Monday, August 29, 2022

Page wire tap

The Steele dossier comes to light January 2017 just before Trump takes office, saying Trump conspired with Russia to win the election. The government uncovered many contacts between Trump associates and the Russia. Investigations into the dossier revealed that democrats paid for the research, funneled information to Steele's sources and then urged the FBI to investigate Trump's connections to Russia. The Durham investigation revealed that the primary source for the dossier was Igor Danchenko who repeatedly lied to the FBI about where he got his information. Mother Jones magazine first revealed the dossier as an opposition research project funded by Democrats. The money came from Hillary Clinton's campaign to a law firm, Perkins Coie to the a research company, Fusion GPS and the to Steele. Court records show that some information in the dossier came from Charles Dolan a PR executive with expertise in Russia affairs and a decades long Clinton family friend. Dolan was connected to the now infamous pee tape claiming that Trump had affairs with Russian prostitutes.
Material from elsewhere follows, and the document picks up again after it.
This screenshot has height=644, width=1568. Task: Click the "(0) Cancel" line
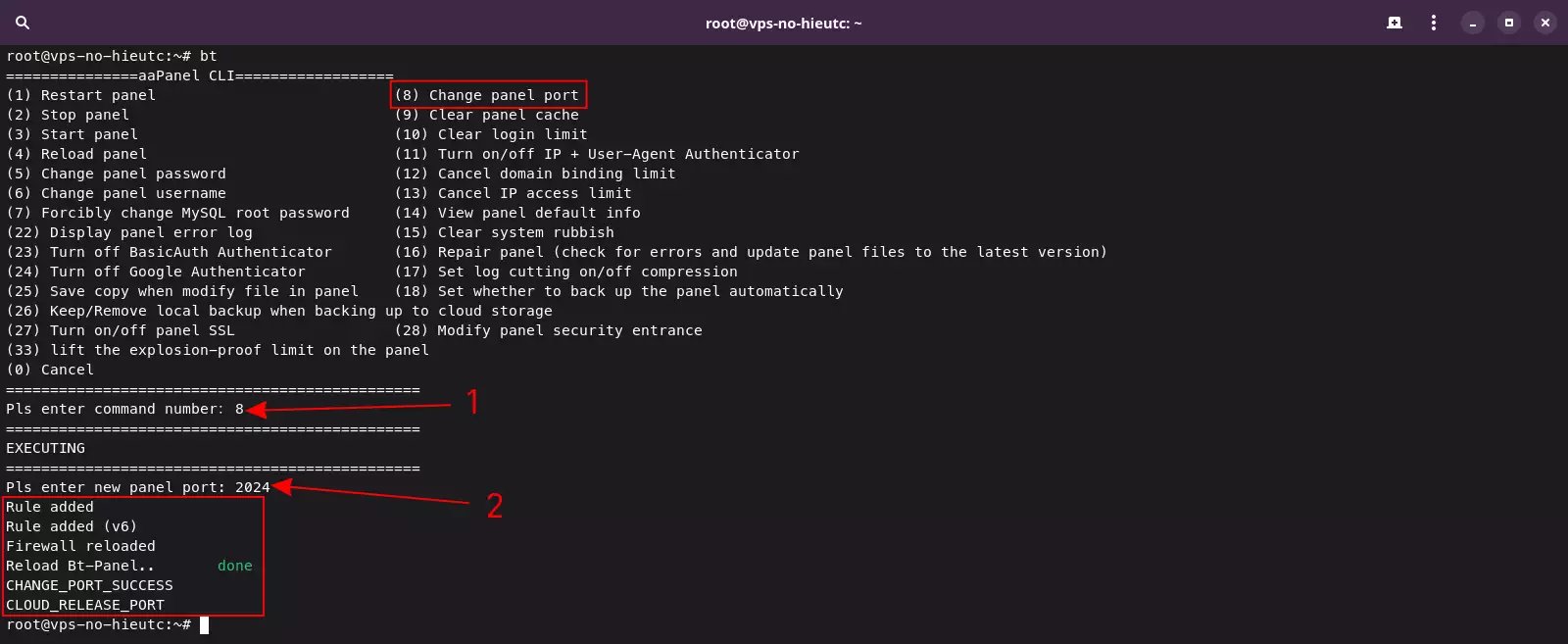pos(50,370)
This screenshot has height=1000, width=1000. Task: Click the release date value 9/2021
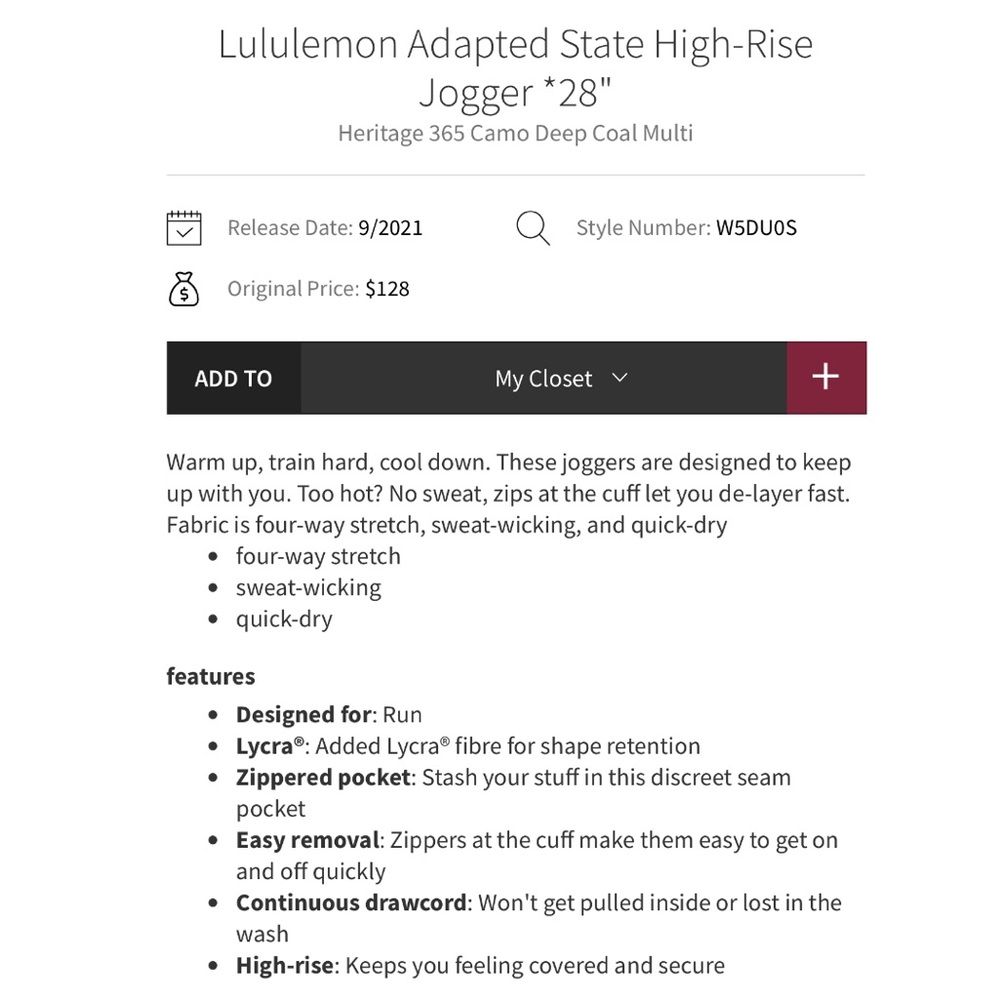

This is the circular way misinformation gets into the press. Democrats dig up dirt on Trump and this is given to the FBI who leaks it to the press who then uses it as a reason to investigate. While this was going on in the fall of 2016 a Clinton campaign lawyer met with the FBI and gave them information about Trump operatives working with Alfa Bank in Russia. The lawyer, Micheal Sussmann, has since been charged with lying to the FBI. The FBI investigated and ruled out any improprieties. Later the FBI tracked down Danchenko who said the information he gave was hearsay and just talk and word of mouth. The bottom line is that James Comey confessed that the FBI had not corroborated much of the Steele dossier before it was submitted as evidence to obtain a FISA warrant to spy on Carter Page in the final weeks of the campaign. Comey admitted that the dossier remained uncorroborated more than six months later when he was fired by Trump. The DOJ now says it did not have probably cause to surveil Page. It turns out that Page was working for the CIA and the FBI failed to tell the court. The DOJ now believes it didn't have probable cause to think Carter Page might be acting as an agent of a foreign power, which was required to surveil him.